Work required:
Copy word for word each line from the one that has "Viewport: 1040px width, 644px" to the last line of the records, with no other lines.
[Start of section]
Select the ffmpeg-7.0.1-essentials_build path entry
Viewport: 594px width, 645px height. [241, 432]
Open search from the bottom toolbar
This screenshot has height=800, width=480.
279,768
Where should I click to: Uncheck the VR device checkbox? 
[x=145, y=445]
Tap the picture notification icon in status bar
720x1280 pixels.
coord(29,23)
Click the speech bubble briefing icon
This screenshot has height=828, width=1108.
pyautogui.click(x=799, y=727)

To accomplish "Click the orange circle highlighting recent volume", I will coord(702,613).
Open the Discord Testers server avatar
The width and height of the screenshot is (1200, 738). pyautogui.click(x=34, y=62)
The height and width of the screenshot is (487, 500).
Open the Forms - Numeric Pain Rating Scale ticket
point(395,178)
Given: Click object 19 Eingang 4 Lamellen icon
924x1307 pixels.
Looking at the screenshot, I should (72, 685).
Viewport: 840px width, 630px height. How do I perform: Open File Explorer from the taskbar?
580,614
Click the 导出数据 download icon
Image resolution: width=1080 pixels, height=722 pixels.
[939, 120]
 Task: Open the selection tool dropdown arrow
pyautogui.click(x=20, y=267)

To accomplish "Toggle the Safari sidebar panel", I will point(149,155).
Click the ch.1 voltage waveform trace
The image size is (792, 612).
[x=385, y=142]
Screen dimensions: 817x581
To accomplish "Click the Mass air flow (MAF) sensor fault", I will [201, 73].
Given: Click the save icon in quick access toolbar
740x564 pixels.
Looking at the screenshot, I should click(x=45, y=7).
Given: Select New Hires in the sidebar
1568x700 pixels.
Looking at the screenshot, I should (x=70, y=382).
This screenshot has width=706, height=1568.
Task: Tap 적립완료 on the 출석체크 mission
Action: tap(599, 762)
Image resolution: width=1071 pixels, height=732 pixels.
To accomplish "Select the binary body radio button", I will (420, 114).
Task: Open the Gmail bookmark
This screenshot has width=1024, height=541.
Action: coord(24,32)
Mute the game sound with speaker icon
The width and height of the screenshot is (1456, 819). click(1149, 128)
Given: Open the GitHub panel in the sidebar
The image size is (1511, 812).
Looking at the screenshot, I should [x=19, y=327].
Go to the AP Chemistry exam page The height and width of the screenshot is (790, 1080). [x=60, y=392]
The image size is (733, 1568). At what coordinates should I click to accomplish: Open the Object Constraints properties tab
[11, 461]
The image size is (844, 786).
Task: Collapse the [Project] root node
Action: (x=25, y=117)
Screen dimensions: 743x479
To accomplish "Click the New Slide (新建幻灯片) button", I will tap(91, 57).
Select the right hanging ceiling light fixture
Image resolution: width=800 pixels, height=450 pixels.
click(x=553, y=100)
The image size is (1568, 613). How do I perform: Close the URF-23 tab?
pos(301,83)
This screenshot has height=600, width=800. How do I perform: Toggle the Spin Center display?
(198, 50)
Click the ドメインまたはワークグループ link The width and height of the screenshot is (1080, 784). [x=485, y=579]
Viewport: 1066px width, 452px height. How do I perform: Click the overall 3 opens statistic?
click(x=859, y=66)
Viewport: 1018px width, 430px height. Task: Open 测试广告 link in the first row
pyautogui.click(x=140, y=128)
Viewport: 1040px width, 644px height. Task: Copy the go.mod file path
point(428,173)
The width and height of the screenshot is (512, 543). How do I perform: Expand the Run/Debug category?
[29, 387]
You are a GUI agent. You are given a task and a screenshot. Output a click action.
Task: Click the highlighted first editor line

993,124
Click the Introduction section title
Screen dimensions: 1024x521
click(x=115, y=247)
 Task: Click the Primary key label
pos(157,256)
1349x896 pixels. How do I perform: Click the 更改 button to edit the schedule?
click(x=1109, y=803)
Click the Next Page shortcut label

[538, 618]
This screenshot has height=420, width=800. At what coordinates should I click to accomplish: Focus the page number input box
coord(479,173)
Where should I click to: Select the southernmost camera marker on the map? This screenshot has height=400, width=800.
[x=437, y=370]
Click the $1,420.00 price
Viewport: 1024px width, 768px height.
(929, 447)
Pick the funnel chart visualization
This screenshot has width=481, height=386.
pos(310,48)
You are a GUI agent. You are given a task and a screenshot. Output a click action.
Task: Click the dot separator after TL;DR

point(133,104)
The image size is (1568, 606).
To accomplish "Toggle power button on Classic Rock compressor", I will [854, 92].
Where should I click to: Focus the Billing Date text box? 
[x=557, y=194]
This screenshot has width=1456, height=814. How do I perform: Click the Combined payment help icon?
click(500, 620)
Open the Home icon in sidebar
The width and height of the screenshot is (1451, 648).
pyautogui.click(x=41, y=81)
[End of section]
Worked solution:
Viewport: 1040px width, 644px height. Task: Copy the go.mod file path
point(428,173)
The width and height of the screenshot is (512, 543). How do I perform: Expand the Run/Debug category?
[29, 387]
You are a GUI agent. You are given a task and a screenshot. Output a click action.
Task: Click the highlighted first editor line

993,124
Click the Introduction section title
Screen dimensions: 1024x521
click(x=115, y=247)
 Task: Click the Primary key label
pos(157,256)
1349x896 pixels. How do I perform: Click the 更改 button to edit the schedule?
click(x=1109, y=803)
Click the Next Page shortcut label

[538, 618]
This screenshot has height=420, width=800. At what coordinates should I click to accomplish: Focus the page number input box
coord(479,173)
Where should I click to: Select the southernmost camera marker on the map? This screenshot has height=400, width=800.
[x=437, y=370]
Click the $1,420.00 price
Viewport: 1024px width, 768px height.
(929, 447)
Pick the funnel chart visualization
This screenshot has width=481, height=386.
pos(310,48)
You are a GUI agent. You are given a task and a screenshot. Output a click action.
Task: Click the dot separator after TL;DR

point(133,104)
The image size is (1568, 606).
To accomplish "Toggle power button on Classic Rock compressor", I will [854, 92].
Where should I click to: Focus the Billing Date text box? 
[x=557, y=194]
This screenshot has width=1456, height=814. How do I perform: Click the Combined payment help icon?
click(500, 620)
Open the Home icon in sidebar
The width and height of the screenshot is (1451, 648).
pyautogui.click(x=41, y=81)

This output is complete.